Instructions for the task | Filter the entries for the string "computer". Copy each line that has it.

Information provided below:

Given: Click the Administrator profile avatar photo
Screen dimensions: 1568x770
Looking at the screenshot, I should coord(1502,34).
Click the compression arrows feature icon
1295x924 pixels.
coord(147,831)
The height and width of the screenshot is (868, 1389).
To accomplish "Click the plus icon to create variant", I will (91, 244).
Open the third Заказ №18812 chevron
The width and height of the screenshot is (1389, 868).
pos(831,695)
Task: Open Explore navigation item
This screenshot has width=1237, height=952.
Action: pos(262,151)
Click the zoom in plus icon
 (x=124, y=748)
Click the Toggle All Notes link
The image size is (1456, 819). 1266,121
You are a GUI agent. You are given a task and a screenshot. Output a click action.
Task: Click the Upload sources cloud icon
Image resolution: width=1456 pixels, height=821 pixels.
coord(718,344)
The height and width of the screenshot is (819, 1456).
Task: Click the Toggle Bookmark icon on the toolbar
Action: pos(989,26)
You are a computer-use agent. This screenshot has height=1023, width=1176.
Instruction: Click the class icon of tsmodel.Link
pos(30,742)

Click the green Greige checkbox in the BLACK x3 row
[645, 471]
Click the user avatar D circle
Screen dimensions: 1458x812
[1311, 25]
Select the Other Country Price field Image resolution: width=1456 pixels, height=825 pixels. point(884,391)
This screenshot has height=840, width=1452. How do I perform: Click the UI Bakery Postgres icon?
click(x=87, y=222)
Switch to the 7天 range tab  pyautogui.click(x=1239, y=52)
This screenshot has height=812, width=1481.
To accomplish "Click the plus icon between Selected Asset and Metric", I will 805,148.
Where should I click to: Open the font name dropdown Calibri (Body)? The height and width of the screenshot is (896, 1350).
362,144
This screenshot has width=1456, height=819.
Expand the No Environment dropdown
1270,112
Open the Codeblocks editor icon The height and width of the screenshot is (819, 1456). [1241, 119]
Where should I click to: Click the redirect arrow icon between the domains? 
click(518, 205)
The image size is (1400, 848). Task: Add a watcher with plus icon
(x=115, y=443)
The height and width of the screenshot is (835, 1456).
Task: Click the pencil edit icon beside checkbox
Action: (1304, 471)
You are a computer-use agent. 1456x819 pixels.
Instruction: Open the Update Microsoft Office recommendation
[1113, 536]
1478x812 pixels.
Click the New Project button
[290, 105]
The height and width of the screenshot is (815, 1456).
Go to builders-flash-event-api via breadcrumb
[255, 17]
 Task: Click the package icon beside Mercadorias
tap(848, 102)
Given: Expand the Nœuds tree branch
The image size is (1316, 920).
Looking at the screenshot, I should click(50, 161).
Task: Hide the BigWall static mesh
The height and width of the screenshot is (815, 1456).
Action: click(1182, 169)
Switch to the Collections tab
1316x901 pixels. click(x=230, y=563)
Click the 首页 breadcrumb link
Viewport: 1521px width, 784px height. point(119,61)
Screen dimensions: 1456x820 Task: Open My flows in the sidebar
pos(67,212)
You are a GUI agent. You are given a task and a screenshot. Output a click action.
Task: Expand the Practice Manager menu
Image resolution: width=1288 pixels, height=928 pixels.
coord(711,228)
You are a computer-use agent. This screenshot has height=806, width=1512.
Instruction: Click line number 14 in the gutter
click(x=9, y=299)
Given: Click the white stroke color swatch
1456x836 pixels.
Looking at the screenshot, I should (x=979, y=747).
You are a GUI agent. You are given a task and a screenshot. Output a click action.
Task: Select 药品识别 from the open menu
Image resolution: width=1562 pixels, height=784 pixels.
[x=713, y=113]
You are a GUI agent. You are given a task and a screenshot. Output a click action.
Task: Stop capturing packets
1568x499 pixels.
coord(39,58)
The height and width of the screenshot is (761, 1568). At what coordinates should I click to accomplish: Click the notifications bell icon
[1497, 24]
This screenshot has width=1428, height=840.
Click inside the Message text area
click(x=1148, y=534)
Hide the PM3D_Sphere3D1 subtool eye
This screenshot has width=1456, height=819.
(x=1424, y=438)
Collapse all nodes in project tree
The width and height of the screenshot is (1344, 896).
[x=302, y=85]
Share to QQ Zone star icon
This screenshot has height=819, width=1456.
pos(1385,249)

End of Information provided.

Reply to the exercise |
You are a computer-use agent. This screenshot has height=1023, width=1176.
You are a computer-use agent. 1456x819 pixels.
You are a computer-use agent. This screenshot has height=806, width=1512.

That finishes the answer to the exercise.